The electronic device 1 according to this embodiment is not limited
to an element structure of the electronic element part 4.
[0026] An example of a structure of a dye sensitized solar cell
element 41 is illustrated in FIG. 2 as a first configuration
example of the electronic element part 4. In the dye sensitized
solar cell element 41 illustrated in FIG. 2, a semiconductor
electrode (photoelectrode/anode) 412 having sensitizing dye is
provided at the surface 2a of the first glass substrate 2 to be
mainly an irradiation surface of solar light via a transparent
conducting film 411 made up of indium tin oxide (ITO),
fluorine-doped tin oxide (FTO) and so on. A counter electrode
(cathode) 414 is provided at the surface 3a of the second glass
substrate 3 facing the surface 2a of the first glass substrate 2
via a transparent conducting film 413 similarly made up of ITO,
FTO, and so on.
[0027] The semiconductor electrode 412 is made up of metal oxides
such as titanium oxide, zirconium oxide, niobium oxide, tantalum
oxide, zinc oxide. The semiconductor electrode 412 is constituted
by a porous film of the metal oxide, and the sensitizing dye is
absorbed inside thereof. For example, a metal complex dye such as a
ruthenium complex dye, an osmium complex dye, and an organic dye
such as a cyanine dye, a merocyanine dye, a triphenylmethane dye
are used as the sensitizing dye. The counter electrode 414 is made
up of a thin film of platinum, gold, silver, or the like. An
electrolyte 415 is sealed between the first glass substrate 2 and
the second glass substrate 3, and the dye sensitized solar cell
element 41 is constituted by these components.

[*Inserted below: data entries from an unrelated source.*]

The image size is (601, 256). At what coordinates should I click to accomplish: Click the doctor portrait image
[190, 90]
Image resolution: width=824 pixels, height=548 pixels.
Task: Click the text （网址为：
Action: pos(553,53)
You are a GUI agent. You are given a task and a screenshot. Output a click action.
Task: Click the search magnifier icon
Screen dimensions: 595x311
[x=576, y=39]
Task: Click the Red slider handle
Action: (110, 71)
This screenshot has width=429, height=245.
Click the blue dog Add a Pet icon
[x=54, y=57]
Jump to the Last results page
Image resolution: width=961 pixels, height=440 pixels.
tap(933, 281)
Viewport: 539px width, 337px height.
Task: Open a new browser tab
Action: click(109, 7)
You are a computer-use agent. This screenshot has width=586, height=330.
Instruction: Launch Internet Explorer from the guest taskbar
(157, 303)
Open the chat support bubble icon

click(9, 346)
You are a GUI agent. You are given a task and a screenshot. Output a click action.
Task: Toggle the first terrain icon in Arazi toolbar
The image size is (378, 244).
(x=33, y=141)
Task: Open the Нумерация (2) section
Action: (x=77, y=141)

[0028] An example of a structure of a tandem thin-film silicon
solar cell element 42 is illustrated in FIG. 3 as a second
configuration example of the electronic element part 4. The tandem
thin-film silicon solar cell element 42 illustrated in FIG. 3
includes a first transparent electrode 421, an amorphous silicon
photoelectric conversion layer 422, a crystalline silicon
photoelectric conversion layer 423, a second transparent electrode
424, a back electrode 425 sequentially provided on the surface 2a
of the first glass substrate 2 to be an irradiation surface of
solar light. The transparent electrodes 421, 424 are made up of
SnO.sub.2, ZnO, ITO, and so on, and the back electrode 425 is made
up of Ag, and so on.
[0029] The amorphous silicon photoelectric conversion layer 422 has
a p-type amorphous silicon film, an i-type amorphous silicon film,
and an n-type amorphous silicon film. The crystalline silicon
photoelectric conversion layer 423 has a p-type polycrystalline
silicon film, an i-type polycrystalline silicon film, and a n-type
polycrystalline silicon film. A transparent intermediate layer is
provided between the amorphous silicon photoelectric conversion
layer 422 and the crystalline silicon photoelectric conversion
layer 423 according to need. A resin and so on are filled into a
void 426 between the tandem thin-film silicon solar cell element 42
and the first glass substrate 2 according to need.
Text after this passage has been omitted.